Thank you, rock bottom.
I needed to see my dignity leaked all over the floor like a grown woman with a bladder problem in the middle of a busy shopping mall.
I needed to feel the pain, shame and gut wrenching heartache that the experience of you brought to me.
I needed to meet and greet my self-loathing edge in order to fall off and into my dried up well of self worth.
I clearly needed the stunning, jarring, brutal fall.
I was down and out for the count—TKO
Rock bottom is different for everyone. Some clench a fistful of pills, others a bottle of booze or a 28 special, and some will consider the train tracks or a huge oak tree on the side of the road.
For me, the catalyst was a confusing and devastating heartache stemming from the breakup with a man I believed I loved more than I had ever loved anyone.
The subsequent face-to-face with my fun house mirror image led to the actualization and fervent realization of the powerful lies I had been telling myself for most of my life. I was fed up and extremely exhausted. Tipping point, reached.
This was my rock bottom and, as clichés go, it was also my most profound and pivotal moment.
I have studied an enormous amount of psychology and self-help material over the years. I have followed many gurus and spiritual teachers along my path, but nothing, absolutely nothing, will cause a radical shift inside us with the same intensity as a direct experience.
When our sh*t hits the fan, we have a choice: get out of the way or get dirty.
Turns out, despite my belief to the contrary, I’d only been getting my hands dirty; this time I chose differently.
This time I shut my eyes, took a deep breath and confronted the full force of that sh*t storm like I’d never done before.
I put on my big girl boots, got down and dirty and wrote, and wrote and wrote. I cried and wrote some more; I hardcore ugly-cried, laughed hysterically at the sight of myself and cried some more. I talked it out, walked it out, danced it out and worshipped at the altar that is my yoga mat. I stayed, and stayed, and stayed with the emotions.
And when I heard my higher wisdom, my inner guide knocking—banging actually—on the door of my soul, I could no longer ignore it. “Open the damn door already, for crying out loud—it’s time. It’s time to open that g**damn door.”
What I saw on the other side was not pretty and did not pretend to wear a size four. It was real and raw and vibrating with so much heat and intensity that I knew instantly why I had not been able to see it sooner.

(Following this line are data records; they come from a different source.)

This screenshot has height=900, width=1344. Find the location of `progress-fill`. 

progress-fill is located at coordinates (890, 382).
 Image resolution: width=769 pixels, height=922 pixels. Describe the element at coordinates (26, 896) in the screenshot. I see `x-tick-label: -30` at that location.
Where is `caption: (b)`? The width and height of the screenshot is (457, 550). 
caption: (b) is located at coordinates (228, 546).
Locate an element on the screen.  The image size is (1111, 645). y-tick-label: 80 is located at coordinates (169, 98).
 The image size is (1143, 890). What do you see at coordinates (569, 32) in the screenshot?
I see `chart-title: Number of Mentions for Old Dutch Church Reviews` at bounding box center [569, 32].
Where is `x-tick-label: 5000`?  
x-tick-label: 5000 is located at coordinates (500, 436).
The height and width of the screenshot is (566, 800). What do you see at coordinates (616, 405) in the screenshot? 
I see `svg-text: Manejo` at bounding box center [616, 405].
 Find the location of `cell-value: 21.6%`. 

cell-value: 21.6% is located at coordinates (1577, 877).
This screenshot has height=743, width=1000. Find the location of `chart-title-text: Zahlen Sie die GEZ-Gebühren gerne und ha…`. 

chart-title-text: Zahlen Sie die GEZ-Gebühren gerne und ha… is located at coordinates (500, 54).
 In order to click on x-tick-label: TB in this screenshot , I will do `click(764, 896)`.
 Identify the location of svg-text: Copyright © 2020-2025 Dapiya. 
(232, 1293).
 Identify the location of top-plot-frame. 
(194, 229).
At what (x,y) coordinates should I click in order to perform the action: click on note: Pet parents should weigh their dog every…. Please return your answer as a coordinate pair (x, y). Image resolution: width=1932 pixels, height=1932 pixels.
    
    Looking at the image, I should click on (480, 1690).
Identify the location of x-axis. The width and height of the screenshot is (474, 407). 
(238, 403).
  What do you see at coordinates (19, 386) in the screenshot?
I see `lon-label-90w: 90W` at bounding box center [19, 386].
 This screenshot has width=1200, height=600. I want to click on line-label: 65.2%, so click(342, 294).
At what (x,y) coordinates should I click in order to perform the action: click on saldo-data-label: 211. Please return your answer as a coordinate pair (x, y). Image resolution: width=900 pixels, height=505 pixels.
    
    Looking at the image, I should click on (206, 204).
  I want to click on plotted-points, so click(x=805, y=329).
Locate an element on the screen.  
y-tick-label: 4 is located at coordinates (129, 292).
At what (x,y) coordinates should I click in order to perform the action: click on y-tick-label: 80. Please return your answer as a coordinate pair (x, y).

Sometimes we are simply not ready for that kind of truth. The kind of truth that rattles the cage of every imprisoned belief we’ve ever held about ourselves. The mother of all truths, the master key that sets us free.
I kept that door locked for so long it must have weighed three thousand pounds, and you, my precious rock bottom, finally helped me get it open.
When inklings and whispers transition to screaming wisdom we feel it like a shot of adrenaline plunged through a needle into our veins. Instantly we are lighter, satiated, calm and older in the best of ways.
I don’t necessarily wish rock bottom upon others as the best means of sh*t shifting, but it does often do the trick.
Sometimes it happens without warning and it’s only that 20/20 hindsight thing that allows us to squeeze the juice from our wounded flesh.
I do know that the agony we feel during a painful breakup is never really about the other person; it is the re-surfacing pain of a past wound having salt rubbed into it again.
I also know that whatever we’re seeking out and allowing in as a constant and recurring presence in our lives is a perfect reflection of where we’re at. And if it’s something unwholesome, then it’s part of our sh*t that we need to look at. It certainly was the case for me. It’s scary, unattractive and messy as hell but we must deal with it if we really want to grow up.
The point at which we decide to stop asking why and looking at our own garbage is the point at which we begin to separate ourselves from our soul.
Loving my entire journey thus far would not be a truthful thing to say. What is truthful is that I have learned to respect it. I have finally learned the elusive art of self respect—the highest form of self love there is. And from this place I will remain open, clear-headed and as fluid as I possibly can. I have certainly learned how much more easily water flows than sludge.
So thanks again, rock bottom, for becoming the cherry on the top of my personal evolution sundae.